## What the exercise asks
The word "computer" appears in some lines of the records below; state how many lines, and nothing else.

######

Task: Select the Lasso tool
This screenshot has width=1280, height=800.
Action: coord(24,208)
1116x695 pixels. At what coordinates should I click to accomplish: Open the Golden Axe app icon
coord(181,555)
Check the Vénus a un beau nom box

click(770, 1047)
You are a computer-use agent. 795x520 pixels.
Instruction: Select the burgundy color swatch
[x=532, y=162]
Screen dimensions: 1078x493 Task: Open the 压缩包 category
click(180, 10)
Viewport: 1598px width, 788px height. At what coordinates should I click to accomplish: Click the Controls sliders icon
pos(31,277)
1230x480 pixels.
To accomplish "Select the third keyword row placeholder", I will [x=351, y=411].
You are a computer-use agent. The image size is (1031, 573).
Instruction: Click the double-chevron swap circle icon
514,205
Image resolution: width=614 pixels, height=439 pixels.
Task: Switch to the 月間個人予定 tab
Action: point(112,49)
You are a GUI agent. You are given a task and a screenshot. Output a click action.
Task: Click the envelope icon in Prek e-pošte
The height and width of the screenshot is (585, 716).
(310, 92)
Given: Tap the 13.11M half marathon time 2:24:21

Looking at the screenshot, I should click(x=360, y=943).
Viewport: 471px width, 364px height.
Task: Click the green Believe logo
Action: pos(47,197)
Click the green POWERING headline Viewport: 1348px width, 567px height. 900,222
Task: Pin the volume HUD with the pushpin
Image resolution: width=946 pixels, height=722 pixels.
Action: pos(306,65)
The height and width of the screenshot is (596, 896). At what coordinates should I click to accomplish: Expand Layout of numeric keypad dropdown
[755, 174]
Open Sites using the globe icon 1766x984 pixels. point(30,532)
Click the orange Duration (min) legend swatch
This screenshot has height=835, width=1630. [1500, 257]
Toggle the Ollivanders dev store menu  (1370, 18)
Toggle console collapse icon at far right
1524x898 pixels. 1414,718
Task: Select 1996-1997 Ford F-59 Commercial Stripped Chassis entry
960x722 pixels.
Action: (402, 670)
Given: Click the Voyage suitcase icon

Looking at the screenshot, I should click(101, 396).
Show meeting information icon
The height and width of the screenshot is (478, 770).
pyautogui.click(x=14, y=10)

######

## Result of this task
2